Rather than renewing Roach’s and Mingus’ caustic, rip-snorting eviscerations of racist demagogues, Marsalis employs a supple Ellingtonian palette that evokes an array of emotional shades. The album opens with “Be Present,” a graceful tune that echoes tenor saxophonist Stanley Turrentine’s 1970 hit “Sugar.” On “Sloganize, Patronize, Realize, Revolutionize (Black Lives Matters),” a forceful tenor sax solo by Walter Blanding captures the resolve and unmovable sense of mission that unites various chapters in the struggle.

In addition to Marsalis and Blanding, the septet features Ted Nash on alto sax and flute, trombonist Elliot Mason, pianist Dan Nimmer, bassist Carlos Henriquez, and drummer Obed Calvaire (whose eight-year run with the SFJazz Collective concluded in October). With arrangements that often pair two horns in intertwined conversation, the suite is designed around the exquisitely balanced ensemble’s particular instrumental voices.

“What Wynton was able to convey is there’s always some type of dialogue going between the soloists,” Calvaire said. “We were keeping our ears open, really being sensitive to what the piano player is saying, what the saxophonist is saying. If we’re going to move forward as a nation, we have to be willing to listen to all sides.”

For Marsalis, democracy doesn’t stop at the ballot box. He includes the mournful, aching COVID requiem “Deeper Than Dreams” and the insistently joyful “Out Amongst the People (For J Bat),” a tambourine-driven shout-out to pianist Jon Batiste, who created his own response to Black Lives Matter with last year’s album and concert series “We Are.”
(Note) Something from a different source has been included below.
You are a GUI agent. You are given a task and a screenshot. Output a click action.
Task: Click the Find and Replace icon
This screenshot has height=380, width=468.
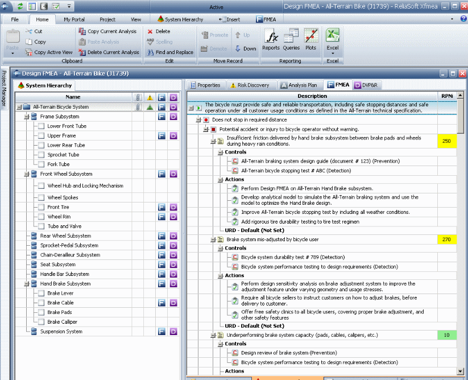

He wanted to capture the spirit of a recent photo of Batiste playing with Stay Human drummer Joe Saylor, bringing their music to the street. “I still think of him as a kid,” Marsalis said, “like all my students who I’ve encouraged to be part of this process, to understand the Constitution and achieve your highest aspirations as a citizen.”

Jazz may have been excluded from the Tom Hanks-hosted “Celebrating America” inaugural concert special, but the music contains powerful wisdom that seems particularly relevant. A foundational dialectic between tradition and innovation allows for radical evolution and the integration of far-flung influences. “The Democracy! Suite” isn’t about starting a new story. It’s music that makes sense of the current moment by paying close attention to past crossroads.

“If you think about the art, art is recreation and creativity made physical,” he said. “If you take the inauguration, they’re creating and also re-creating a ritual. It teaches us how to think, how to proceed symbolically, to consecrate things. The unity message is all right, but they’ve got to determine accountability for the attack on the Capitol.”

The Green Room Spring 2021 Series presents Jazz at Lincoln Center Orchestra Septet with Wynton Marsalis “The Democracy! Suite”: 7 p.m. Saturday, Jan. 30. Available to stream through Monday, Feb. 1. $10.